How to get rid of massive waitlists for college courses and turn professors into rock stars

No educational technology or teaching method has been embraced faster or more widely than so-called Massively Open, Online Courses (or MOOCs for short). For the uninitiated, these are online-only college courses where accredited professors teach audiences that in some cases number in the hundreds of thousands. This used to be considered a fad and a misguided approach to instruction, but it’s now rapidly going mainstream.
The state of California – a big player in establishing educational standards that are often adopted across the nation – is moving to approve legislation that will require colleges in that state to honor and give credit for faculty-approved MOOCs taken by their students.
Remember when Steve Jobs said 3D simulations on the NeXT computer would revolutionize education? That vision helped him break free of Apple. It led to the evolution of what is now known as Mac OSX and it is directly responsible for the smartphones many of us use every day.
But the education revolution he spoke of never happened. For generations, educational technology was a sleepy market sector that was always touted but never fulfilled. What makes this time any different?
I see three major forces at work that will create a “perfect storm” that will fundamentally change what we call education.

Huge student waitlists

As the cost of higher education has skyrocketed, colleges have been forced to cut back on expenses. As a result, many classes at public universities and community colleges are over-subscribed. Some students can’t get into the classes they need to graduate and must extend their college experience to gain the credits they need – which further overcrowds schools and classes (and mires students in even more debt).
The biggest waitlists are for introductory courses, which generally are also the least rewarding for professors to teach. In California alone, an estimated 784,000 community-college students are on such waiting lists, with the prospect of demand only increasing. It’s a legitimate crisis.
Last Fall, MOOC pioneer Udacity tested three math courses with San Jose State University. Students could enroll in intermediate algebra, college algebra, and elementary statistics courses online and only show up on campus for exams. One Udacity computer class alone had 250,000 people enrolled. The power of MOOCs is that they can fulfill the demands of students and schools in an economically efficient manner on a massive scale, while resolving the problem of overcrowding that has been festering for decades.

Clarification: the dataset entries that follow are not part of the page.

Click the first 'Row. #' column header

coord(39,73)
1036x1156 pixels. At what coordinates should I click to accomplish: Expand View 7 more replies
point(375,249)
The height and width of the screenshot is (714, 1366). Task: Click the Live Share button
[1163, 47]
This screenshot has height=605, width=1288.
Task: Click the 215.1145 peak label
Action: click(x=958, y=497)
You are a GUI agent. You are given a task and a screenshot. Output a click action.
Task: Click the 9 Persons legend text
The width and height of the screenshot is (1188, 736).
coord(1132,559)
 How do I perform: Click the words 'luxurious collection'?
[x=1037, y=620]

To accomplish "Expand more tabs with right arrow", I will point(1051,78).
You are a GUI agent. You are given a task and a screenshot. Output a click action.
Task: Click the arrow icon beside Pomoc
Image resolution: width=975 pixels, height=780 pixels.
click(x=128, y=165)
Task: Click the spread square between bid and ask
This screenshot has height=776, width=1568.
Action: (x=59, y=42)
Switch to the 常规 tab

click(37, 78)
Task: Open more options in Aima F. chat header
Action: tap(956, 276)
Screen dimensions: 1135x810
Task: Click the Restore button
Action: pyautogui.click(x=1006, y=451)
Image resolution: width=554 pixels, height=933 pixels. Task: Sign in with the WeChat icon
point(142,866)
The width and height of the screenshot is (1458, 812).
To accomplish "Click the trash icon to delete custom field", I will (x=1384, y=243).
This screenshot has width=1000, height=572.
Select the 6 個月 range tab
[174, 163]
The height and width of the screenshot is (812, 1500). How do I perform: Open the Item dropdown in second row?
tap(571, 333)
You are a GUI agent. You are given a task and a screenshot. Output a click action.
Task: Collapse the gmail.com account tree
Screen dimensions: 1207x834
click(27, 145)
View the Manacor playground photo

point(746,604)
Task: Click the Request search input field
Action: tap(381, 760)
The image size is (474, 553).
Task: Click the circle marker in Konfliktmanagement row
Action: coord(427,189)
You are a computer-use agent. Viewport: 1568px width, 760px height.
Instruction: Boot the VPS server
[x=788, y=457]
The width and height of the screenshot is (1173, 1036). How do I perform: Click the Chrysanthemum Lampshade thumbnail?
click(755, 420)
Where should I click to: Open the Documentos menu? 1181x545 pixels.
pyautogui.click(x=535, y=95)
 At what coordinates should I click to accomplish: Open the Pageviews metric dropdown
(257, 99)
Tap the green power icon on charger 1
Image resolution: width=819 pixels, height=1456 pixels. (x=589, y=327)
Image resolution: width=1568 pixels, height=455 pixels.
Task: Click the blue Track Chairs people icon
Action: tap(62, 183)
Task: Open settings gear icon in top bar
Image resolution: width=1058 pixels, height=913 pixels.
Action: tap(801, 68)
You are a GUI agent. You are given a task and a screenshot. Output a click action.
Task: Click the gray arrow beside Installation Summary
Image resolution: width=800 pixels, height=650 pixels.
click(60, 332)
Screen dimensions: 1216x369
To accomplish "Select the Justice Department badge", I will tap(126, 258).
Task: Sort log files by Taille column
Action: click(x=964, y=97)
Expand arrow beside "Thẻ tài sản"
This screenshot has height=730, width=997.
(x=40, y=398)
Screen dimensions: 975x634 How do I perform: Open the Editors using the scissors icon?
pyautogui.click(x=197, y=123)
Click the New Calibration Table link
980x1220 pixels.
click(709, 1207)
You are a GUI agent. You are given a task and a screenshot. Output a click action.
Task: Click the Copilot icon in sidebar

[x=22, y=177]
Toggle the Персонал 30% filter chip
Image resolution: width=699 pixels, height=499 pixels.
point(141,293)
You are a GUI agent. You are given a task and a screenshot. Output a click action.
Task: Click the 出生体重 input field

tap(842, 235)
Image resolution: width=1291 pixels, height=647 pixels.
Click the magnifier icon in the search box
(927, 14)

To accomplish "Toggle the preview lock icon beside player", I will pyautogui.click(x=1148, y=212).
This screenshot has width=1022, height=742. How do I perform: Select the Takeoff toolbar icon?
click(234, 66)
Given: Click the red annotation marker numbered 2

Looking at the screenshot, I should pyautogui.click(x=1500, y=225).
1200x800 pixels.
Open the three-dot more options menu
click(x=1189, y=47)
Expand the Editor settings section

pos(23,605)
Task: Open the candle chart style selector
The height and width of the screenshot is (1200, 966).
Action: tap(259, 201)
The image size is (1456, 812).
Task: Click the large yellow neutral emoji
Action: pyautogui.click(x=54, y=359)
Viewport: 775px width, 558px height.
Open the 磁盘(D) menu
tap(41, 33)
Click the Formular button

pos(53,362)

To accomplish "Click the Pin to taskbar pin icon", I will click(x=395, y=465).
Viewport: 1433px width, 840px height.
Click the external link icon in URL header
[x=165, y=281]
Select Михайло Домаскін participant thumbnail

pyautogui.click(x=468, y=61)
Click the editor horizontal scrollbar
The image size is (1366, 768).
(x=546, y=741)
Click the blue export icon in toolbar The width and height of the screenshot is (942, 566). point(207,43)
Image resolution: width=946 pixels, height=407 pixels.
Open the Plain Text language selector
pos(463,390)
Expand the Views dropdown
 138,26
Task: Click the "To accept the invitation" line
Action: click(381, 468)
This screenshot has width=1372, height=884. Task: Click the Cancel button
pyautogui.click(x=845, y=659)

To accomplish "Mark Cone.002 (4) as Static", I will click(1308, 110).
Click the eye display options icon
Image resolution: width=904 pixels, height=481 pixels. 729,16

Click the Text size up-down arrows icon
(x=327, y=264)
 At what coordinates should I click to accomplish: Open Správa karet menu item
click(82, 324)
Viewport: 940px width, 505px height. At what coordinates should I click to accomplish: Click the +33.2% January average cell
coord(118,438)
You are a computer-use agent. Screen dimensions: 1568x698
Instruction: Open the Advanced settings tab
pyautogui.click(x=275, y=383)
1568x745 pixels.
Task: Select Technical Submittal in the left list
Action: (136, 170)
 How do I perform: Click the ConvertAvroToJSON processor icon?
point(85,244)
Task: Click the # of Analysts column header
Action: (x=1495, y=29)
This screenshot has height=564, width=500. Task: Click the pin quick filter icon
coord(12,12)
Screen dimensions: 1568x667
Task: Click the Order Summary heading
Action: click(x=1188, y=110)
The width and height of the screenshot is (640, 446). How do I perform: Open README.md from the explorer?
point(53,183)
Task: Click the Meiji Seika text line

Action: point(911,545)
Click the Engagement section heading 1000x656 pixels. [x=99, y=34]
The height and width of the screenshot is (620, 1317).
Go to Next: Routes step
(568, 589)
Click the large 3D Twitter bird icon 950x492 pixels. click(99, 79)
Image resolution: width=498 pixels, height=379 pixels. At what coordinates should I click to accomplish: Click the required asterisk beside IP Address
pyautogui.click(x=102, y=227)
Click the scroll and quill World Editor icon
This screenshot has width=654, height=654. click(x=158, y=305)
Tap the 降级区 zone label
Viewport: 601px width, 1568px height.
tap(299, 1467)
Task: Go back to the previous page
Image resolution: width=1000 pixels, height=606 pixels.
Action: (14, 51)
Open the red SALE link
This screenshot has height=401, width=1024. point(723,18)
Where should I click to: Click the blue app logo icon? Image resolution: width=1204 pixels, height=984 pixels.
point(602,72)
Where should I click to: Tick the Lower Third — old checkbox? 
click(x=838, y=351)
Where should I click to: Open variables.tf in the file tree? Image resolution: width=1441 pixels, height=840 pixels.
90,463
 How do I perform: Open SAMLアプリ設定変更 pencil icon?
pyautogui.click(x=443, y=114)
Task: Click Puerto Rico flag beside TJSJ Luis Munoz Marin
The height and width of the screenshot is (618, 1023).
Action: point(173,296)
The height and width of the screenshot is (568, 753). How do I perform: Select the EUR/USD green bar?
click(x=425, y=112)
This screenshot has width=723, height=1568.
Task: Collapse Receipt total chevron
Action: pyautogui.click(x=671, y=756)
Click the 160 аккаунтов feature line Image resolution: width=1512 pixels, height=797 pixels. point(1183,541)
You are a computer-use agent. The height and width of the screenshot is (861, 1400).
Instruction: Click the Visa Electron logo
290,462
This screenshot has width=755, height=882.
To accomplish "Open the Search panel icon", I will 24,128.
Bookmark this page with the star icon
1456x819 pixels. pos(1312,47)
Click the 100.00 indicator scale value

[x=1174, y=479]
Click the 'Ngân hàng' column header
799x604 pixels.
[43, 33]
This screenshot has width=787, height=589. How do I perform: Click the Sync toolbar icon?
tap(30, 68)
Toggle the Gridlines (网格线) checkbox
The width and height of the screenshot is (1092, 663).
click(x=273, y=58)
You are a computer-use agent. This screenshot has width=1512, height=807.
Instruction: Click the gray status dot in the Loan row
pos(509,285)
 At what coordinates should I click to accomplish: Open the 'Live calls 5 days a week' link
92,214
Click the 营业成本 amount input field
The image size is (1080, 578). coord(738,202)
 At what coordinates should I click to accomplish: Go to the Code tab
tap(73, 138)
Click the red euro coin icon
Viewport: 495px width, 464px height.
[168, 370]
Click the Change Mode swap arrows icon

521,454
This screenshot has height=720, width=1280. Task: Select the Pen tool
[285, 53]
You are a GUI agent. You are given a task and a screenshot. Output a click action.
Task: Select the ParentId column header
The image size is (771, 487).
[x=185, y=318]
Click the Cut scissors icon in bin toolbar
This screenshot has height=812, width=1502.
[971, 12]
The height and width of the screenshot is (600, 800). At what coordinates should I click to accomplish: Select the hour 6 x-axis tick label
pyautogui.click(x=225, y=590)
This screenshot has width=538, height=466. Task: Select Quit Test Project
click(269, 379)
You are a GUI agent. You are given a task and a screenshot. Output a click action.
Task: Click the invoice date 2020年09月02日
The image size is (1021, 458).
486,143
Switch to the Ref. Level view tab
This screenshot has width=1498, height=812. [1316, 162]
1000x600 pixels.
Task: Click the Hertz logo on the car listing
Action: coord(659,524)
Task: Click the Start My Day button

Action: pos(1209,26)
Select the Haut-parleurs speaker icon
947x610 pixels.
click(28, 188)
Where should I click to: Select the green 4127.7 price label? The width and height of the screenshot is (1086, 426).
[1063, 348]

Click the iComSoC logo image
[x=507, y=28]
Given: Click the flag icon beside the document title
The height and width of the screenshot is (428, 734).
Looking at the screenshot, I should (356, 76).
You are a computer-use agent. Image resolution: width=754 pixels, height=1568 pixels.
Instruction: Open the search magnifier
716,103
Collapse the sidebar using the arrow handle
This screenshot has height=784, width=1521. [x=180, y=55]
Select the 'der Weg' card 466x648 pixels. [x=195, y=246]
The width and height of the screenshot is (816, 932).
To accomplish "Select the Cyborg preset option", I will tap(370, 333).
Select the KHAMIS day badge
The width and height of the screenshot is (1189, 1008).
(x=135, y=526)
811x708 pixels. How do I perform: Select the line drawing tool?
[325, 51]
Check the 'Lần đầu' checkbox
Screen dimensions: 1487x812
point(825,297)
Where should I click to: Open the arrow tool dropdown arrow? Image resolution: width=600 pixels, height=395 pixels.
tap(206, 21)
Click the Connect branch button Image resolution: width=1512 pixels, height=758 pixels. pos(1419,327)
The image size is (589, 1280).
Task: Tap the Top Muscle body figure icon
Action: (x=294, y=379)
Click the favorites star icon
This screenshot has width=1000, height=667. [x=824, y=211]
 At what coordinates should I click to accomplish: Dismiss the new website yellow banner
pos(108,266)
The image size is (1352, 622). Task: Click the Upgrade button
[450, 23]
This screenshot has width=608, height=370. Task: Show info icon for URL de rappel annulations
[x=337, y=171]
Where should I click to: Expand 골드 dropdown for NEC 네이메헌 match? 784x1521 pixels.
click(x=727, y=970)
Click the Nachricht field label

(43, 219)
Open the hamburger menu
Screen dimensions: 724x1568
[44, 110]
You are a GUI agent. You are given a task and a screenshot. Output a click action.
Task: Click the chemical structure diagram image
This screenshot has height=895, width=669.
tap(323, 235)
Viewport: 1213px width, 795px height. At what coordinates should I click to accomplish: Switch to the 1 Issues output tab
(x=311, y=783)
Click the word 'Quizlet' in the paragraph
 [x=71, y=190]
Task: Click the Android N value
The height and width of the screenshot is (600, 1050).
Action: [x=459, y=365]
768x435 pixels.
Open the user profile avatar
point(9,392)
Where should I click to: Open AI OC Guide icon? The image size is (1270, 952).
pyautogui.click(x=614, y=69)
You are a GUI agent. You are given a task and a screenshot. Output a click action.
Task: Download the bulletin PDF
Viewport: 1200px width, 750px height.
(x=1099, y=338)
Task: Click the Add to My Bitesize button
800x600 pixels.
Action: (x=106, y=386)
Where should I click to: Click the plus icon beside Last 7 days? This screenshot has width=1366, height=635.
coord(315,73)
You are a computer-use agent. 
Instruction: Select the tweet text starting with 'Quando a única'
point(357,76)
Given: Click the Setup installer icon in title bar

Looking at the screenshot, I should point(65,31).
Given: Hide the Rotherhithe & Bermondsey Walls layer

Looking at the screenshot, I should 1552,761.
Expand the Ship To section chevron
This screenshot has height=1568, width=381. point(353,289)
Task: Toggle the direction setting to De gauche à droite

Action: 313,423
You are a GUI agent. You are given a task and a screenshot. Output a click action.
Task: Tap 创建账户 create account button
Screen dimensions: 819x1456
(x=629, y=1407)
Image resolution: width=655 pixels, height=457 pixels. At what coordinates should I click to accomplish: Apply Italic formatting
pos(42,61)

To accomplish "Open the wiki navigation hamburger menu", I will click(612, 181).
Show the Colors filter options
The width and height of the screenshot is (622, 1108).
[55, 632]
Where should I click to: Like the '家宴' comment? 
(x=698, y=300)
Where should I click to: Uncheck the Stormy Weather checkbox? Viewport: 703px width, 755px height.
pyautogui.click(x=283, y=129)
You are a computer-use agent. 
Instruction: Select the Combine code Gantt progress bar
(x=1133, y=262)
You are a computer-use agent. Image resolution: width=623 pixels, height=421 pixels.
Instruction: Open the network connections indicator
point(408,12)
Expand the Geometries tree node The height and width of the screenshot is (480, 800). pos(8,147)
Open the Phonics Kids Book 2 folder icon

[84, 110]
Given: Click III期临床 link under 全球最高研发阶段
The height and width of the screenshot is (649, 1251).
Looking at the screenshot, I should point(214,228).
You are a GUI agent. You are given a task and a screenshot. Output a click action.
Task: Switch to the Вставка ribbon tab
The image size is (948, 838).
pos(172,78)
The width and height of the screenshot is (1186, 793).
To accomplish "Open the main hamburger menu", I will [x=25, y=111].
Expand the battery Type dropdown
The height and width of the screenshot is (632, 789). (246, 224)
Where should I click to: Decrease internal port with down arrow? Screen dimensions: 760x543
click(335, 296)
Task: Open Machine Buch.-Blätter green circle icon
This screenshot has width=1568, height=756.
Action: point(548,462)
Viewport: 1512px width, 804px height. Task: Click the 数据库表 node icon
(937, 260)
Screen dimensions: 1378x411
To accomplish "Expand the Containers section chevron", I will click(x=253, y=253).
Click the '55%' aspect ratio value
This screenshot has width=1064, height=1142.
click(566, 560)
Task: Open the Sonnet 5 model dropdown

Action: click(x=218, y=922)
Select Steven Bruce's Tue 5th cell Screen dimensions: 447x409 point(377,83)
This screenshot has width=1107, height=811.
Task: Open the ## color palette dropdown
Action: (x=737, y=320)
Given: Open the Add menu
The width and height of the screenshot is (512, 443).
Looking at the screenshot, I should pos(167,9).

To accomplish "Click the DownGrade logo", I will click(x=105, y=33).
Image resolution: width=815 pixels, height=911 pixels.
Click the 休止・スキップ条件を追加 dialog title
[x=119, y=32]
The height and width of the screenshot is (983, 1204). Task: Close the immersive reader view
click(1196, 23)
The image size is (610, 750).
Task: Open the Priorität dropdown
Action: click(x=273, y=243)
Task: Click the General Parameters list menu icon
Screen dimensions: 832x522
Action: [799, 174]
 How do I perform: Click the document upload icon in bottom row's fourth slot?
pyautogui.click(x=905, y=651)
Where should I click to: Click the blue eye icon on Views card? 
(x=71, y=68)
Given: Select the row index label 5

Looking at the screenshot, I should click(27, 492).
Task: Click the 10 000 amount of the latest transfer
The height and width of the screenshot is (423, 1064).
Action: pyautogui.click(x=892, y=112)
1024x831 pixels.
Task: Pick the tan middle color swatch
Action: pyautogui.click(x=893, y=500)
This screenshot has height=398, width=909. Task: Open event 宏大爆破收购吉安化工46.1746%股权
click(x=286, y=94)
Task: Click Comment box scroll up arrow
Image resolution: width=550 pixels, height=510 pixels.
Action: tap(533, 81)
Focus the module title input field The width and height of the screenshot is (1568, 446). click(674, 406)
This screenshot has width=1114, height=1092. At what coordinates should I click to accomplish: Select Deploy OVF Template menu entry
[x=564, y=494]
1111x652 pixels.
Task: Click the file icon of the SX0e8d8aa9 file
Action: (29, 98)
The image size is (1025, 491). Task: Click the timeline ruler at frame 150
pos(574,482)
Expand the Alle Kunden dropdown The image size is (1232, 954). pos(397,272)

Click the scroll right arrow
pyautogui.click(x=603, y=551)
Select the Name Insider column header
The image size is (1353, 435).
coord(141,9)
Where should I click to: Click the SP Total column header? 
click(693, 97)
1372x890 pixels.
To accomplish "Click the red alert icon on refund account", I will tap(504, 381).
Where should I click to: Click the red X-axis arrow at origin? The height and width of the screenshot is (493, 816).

Academics as the new rock stars

MOOCs are already proving to be the greatest thing to hit universities since football. They bring worldwide attention to universities yet in a genuine way that completely supports the overall mission of university. And the MOOC platforms tend to feature university brands as prominently as ESPN features a school’s sports teams, making top-tier universities even more powerful for attracting students, faculty and research funding.
In times past, an outstanding professor could publish textbooks on his or her own as a supplement to teaching, which featured the professor’s personal brand as much as his/her employer’s. Early on in the development of its online courses, though, Stanford (followed by others) has made it clear though that all courses are owned by the university, not the professor doing the teaching.
That could change, but for now the personal brands of faculty have become analogous to athletes or rock stars. While for now they can’t earn royalties for teaching a MOOC – and it’s worth noting these represent a significant undertaking – their visibility is unlike anything remotely possible before, with many courses reaching tens of thousands of students at a time. Such recognition bolsters their careers and reputation far beyond the royalties they might receive from textbook publishing in the past.

Untapped demand

Some skeptics have pointed out that overall MOOC completion rates vary from 3 percent to 20 percent of those who initially enroll in a given course. They say the “dropout” rate is 90 percent, which indeed sounds bad. But it’s also misleading, and here’s why: Most of the dropoff is by people who are not really ready to take a full-on university course but who are happy to observe and learn something along the way.
What are we to make of this? Millions of people around the world want to take online course, but the current offerings are too rigorous and not yet suited to their needs. And this is a problem? Sounds to me like we are engaging a whole new set of students and developing new methods to invite them to pursue their dreams through the courses and classes they can take online. If the goal is spreading knowledge and education, then MOOCs are wildly succeeding.